Does the use of a stentless bioprosthesis increase surgical risk?
Westaby S., Jönson A., Payne N., Saito S., Jin XY., Del Rizzo DF., Grunkemeier G.
Stentless aortic bioprostheses (SBPs) convey hemodynamic and perhaps survival benefit over stented counterparts. The aim of this study was to determine whether the more taxing operation increases surgical risk. We studied contemporary multicenter (USA) data submitted to the Food and Drug Administration (FDA) for Freestyle stentless (group I, n = 583) and Mosaic stented xenograft approval (group II, n = 1260). The study compared 30-day mortality for the two groups overall, then for isolated aortic valve replacement (AVR) and for AVR and coronary bypass (CABG). Because the USA Freestyle valves were used in selected patients (pts) we included SBP data (group III) from Oxford, where Freestyle valves were used consecutively within the same time frame. We also reviewed hospital mortality in the stentless bioprosthesis literature and compared this with the Society of Thoracic Surgery Database. There were no differences in age, NYHA, or incidence of CABG between the groups.
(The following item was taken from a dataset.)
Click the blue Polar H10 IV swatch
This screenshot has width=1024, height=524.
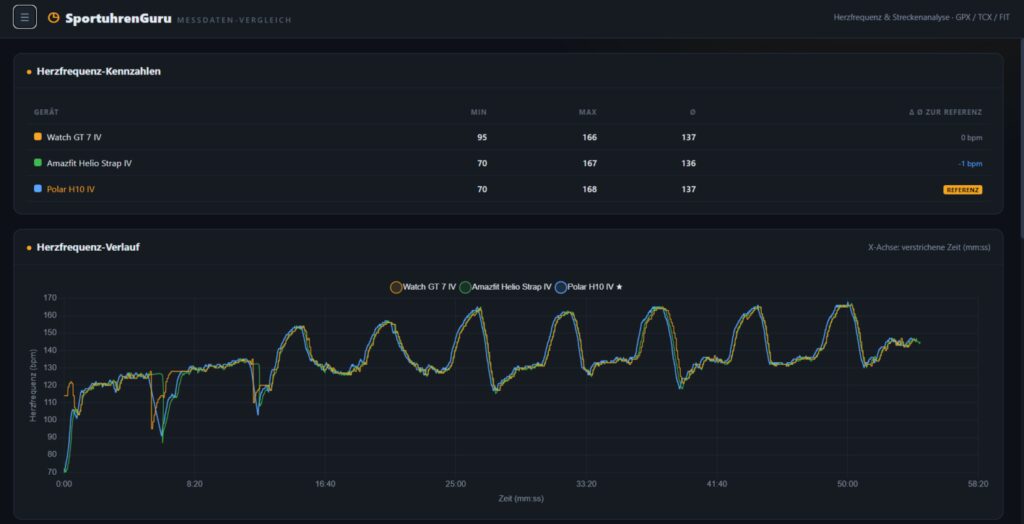click(x=38, y=189)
There was no significant difference in operative mortality between stented (group II) and exclusive (group III) SBP patient groups (P =.233 for AVR and P =.478 for AVR + CABG), or between selective (group I) and exclusive (P =.929 for AVR and P =.390 for AVR + CABG) groups, after adjustment for risk factors. However, there was a significantly higher mortality both for isolated AVR (P =.026) and AVR + CABG (P =.001) in the selected stentless group compared with stented. This was partly attributed to greater mortality when the Freestyle was used in elderly patients by the full root replacement method, and to the higher proportion of females, and subjects with intra-aortic balloon pump insertion in this group. A meta-analysis of published stentless valve series, showed mortality rates to be lower than those of the STS National Database average. During the learning curve selective use of SBPs increased hospital mortality for AVR +/- CABG. Consecutive use dispelled the difference and the literature now suggests that SBPs may reduce hospital mortality for high-risk patients.